(Instructions):
1/ From the text below about dating while autistic, copy every sentence that ends with a question mark.
2/ Continue the text below about dating while autistic, picking up after its last sentence.

(Provided text):
Yes, I find you attractive. No, I will not make direct eye contact with you.
Is there anything more romantic than your date staring at the wall behind you for the whole duration of your first date?
Perhaps it might be your Tinder date punctuating their sentences with erratic hand gestures that make them seem like some street magician trying to bamboozle you long enough to stick your phone in a glass bottle? All while sharing obscure facts about the Early Christian church with you, of course.
Sounds sexy, right? No?
Usually my aversion to eye contact and Darren Brown-style hand movements manage to come across as simple social awkwardness, but there is a reason for my eccentricity. Yes, I am a professionally diagnosed oddball; I am autistic.
The first “compliment” I get from people is usually some variation of “you don’t look autistic!”. It’s understandable. When people think of autism, they usually think of some male computer whizz who’s good at maths and loves science and technology, not a woman studying an obscure arts degree who barely passed foundation level maths.
“I do find you very attractive, I promise, even though I’ve been staring at the wall behind you for our whole conversation”
Disclosing your disability isn’t always the best pick-up line. After all, autism carries a lot of baggage with it. People tend to assume that you’re either an immature child trapped in an adult body or a cold, emotionally unavailable loner. There’s also this assumption that we aren’t interested in, or sometimes even capable of dating. Not necessarily a person you’d want to date. I personally think that it’s important for me to tell people about my autism, especially if there’s a chance we could date.
Letting my friends or suitors know that I have autism often helps them to understand why I act the way I do and saves them from being personally offended by my actions.
For example, I do find you very attractive, I promise, even though I’ve been staring at the wall behind you for our whole conversation. I also worry about my info-dumping about my special interests can make me come across as boring or self-centred, but I’m really just excited that you showed interest in my obscure hobby. I do care about what you have to say, but my autism often leads me to either dominate a conversation or completely check out.

(Data for analysis):
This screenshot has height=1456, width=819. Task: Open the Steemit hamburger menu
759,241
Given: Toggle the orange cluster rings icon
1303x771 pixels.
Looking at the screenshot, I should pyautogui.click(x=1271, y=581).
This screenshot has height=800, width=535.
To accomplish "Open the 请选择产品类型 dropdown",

==

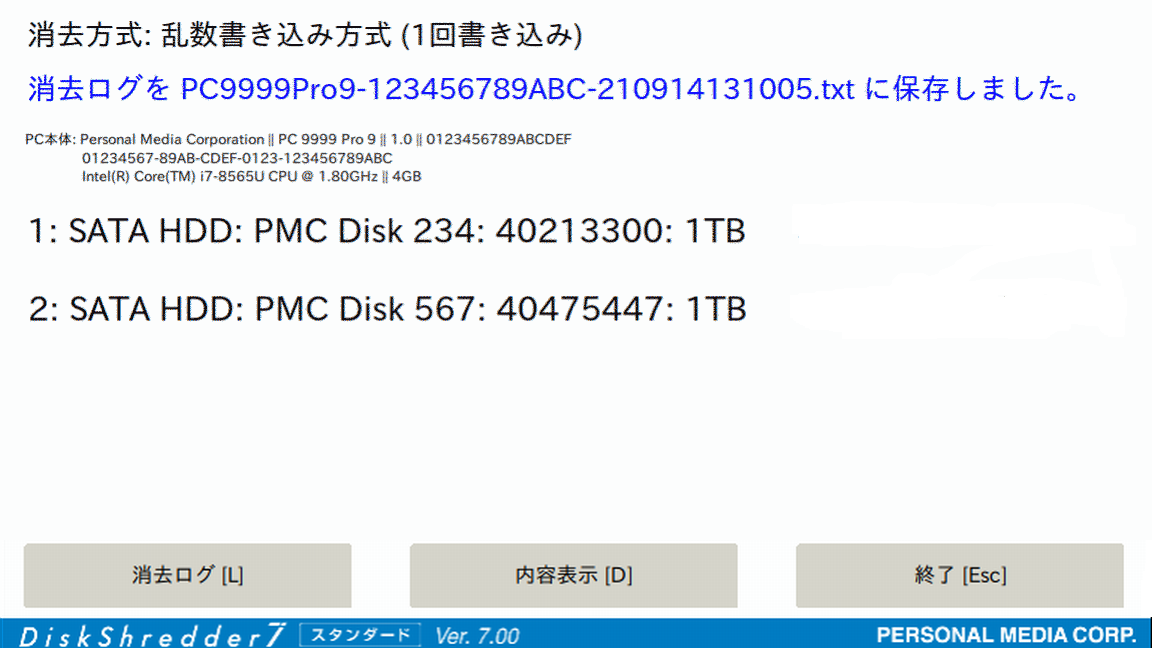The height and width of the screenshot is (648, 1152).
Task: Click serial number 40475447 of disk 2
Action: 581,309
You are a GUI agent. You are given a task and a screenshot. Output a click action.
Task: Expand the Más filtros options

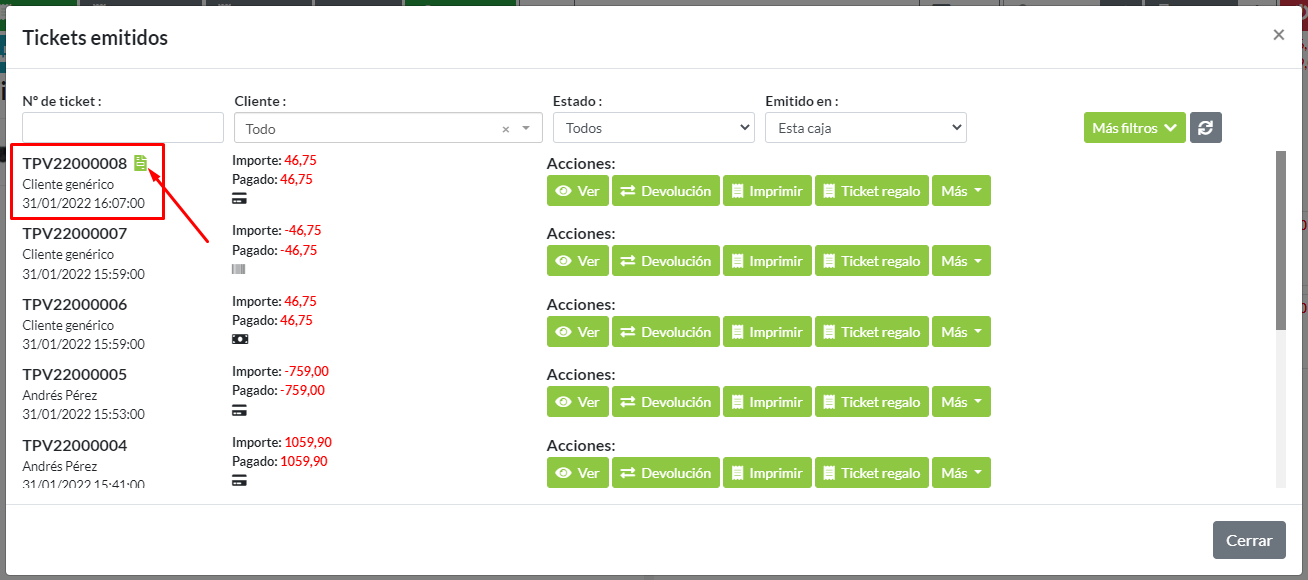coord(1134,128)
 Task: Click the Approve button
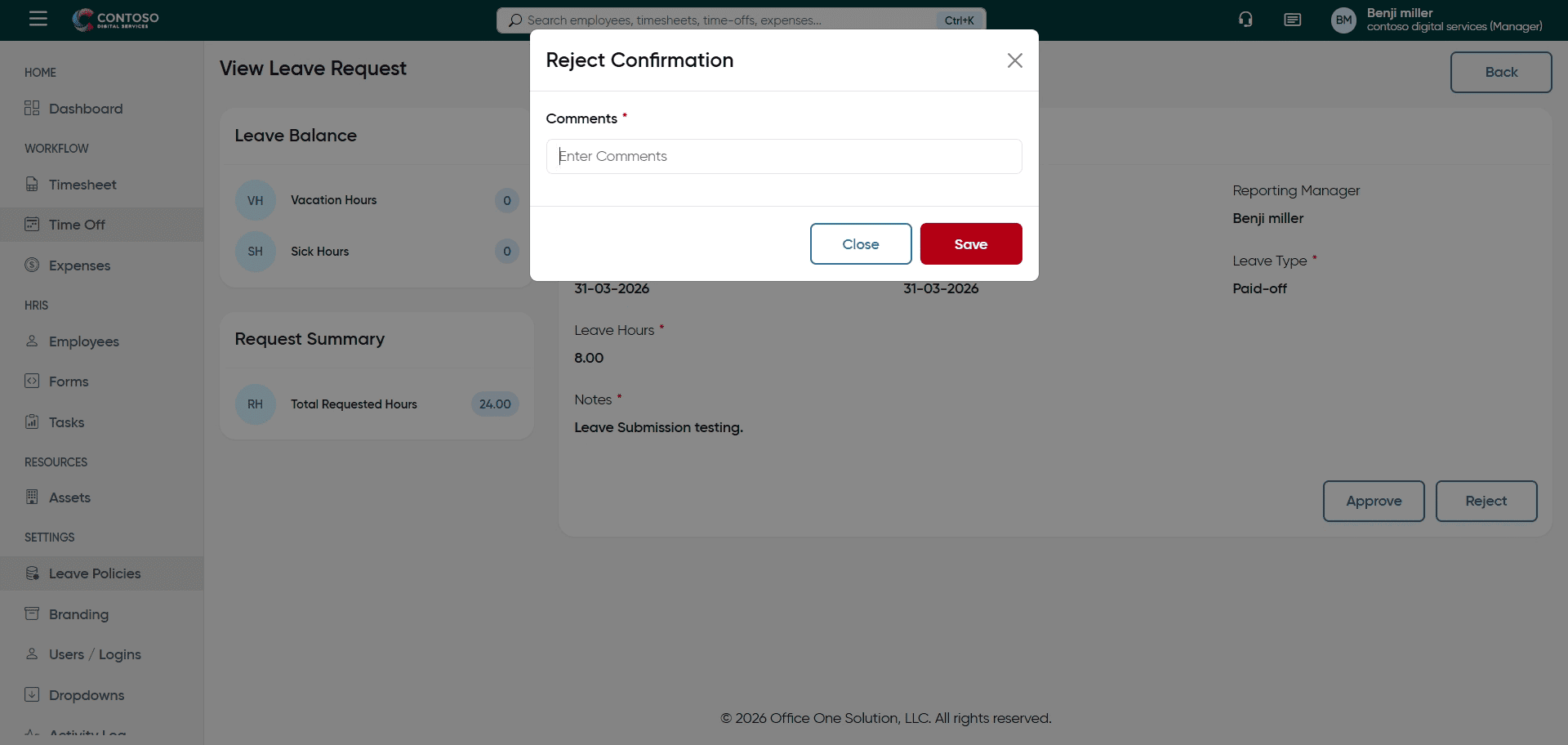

(Written answers):
1/
Is there anything more romantic than your date staring at the wall behind you for the whole duration of your first date?
Perhaps it might be your Tinder date punctuating their sentences with erratic hand gestures that make them seem like some street magician trying to bamboozle you long enough to stick your phone in a glass bottle?
Sounds sexy, right?
No?

2/
“I find it hard enough to figure out if someone is letting me go ahead of them through a door, let alone figuring out if them asking me back to their flat is gonna involve something more than just movies and a cup of tea.”
I also like to let my partner know to avoid any potential misunderstandings when it comes to taking things further. Us autistic people are famously bad at deciphering innuendoes and hints. If you want to make a move, be direct. I find it hard enough to figure out if someone is letting me go ahead of them through a door, let alone figuring out if them asking me back to their flat is gonna involve something more than just movies and a cup of tea.
Autism is a disability that mostly affects your interpersonal relationships so of course dating while autistic is not a walk in the park. However, I’ve found that being honest about my disability and explaining what autism looks like for me makes it easier for myself and my partner. Everyone’s experience of autism is different, so it’s important to let your partner know how yours works and how your partner can support you. You don’t need to disclose it right away, but as things get more serious, it’s good to consider letting them know to avoid any issues in the future.
“Us autistic people have game, we’re just playing on hard mode.”
No matter what the stereotypes say though, dating is not off limits for autistic people. It might take a bit more work and things won’t always work out, but remember that dating is tricky for everyone.
Us autistic people have game, we’re just playing on hard mode.